- [What is being asked]:
Copy out each line of the data that holds the string "will".

[Saved entries]
──────

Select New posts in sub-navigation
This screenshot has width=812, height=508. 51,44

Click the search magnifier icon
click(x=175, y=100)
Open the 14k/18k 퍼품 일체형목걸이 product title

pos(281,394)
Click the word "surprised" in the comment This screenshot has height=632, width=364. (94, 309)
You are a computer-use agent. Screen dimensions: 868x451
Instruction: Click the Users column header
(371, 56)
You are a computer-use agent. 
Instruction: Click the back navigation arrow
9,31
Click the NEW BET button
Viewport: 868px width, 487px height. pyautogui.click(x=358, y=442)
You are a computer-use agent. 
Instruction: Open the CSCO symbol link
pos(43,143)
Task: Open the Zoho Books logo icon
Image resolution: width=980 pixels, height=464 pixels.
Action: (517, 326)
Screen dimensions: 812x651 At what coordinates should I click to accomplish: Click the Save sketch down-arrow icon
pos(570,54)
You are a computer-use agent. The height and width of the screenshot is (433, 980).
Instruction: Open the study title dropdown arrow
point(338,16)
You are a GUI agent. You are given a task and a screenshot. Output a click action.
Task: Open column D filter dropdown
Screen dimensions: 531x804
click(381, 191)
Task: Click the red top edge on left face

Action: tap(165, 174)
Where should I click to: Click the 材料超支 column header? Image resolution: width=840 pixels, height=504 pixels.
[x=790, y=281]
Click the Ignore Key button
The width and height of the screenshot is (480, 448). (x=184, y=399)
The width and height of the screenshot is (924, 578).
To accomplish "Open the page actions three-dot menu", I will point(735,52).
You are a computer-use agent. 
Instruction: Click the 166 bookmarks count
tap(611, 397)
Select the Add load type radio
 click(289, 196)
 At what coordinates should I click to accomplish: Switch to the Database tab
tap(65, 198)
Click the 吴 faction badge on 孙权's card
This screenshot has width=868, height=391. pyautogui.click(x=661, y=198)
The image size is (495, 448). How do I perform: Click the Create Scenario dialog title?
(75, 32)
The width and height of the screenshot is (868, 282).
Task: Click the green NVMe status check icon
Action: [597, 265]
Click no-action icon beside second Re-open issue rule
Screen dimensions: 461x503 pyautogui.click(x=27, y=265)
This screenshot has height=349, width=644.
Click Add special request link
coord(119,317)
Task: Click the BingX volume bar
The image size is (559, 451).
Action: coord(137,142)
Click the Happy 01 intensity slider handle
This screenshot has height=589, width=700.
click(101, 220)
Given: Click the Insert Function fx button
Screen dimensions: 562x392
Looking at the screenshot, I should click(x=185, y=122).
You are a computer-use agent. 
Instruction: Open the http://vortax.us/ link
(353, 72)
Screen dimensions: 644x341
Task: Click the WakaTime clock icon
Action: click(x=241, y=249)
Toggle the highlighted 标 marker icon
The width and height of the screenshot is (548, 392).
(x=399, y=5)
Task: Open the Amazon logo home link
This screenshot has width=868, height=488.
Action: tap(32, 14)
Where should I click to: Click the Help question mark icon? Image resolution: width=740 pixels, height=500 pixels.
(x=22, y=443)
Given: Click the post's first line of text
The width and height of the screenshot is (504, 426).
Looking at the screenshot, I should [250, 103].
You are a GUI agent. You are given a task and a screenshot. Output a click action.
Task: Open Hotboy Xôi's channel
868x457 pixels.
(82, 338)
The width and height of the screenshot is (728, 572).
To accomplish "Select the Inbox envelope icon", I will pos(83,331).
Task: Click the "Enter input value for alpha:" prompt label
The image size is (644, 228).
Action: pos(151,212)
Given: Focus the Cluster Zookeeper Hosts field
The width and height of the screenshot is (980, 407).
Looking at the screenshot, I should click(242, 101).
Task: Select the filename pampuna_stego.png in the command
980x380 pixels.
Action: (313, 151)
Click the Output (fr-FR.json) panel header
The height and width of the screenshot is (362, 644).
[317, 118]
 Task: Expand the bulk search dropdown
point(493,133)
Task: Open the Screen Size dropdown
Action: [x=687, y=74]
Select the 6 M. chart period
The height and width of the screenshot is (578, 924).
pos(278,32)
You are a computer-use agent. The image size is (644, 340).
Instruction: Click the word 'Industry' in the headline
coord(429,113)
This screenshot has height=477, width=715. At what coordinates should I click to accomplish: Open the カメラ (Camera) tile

──────

- [Reply to the exercise]:
To accomplish "Open the page actions three-dot menu", I will point(735,52).
To accomplish "Select the Inbox envelope icon", I will pos(83,331).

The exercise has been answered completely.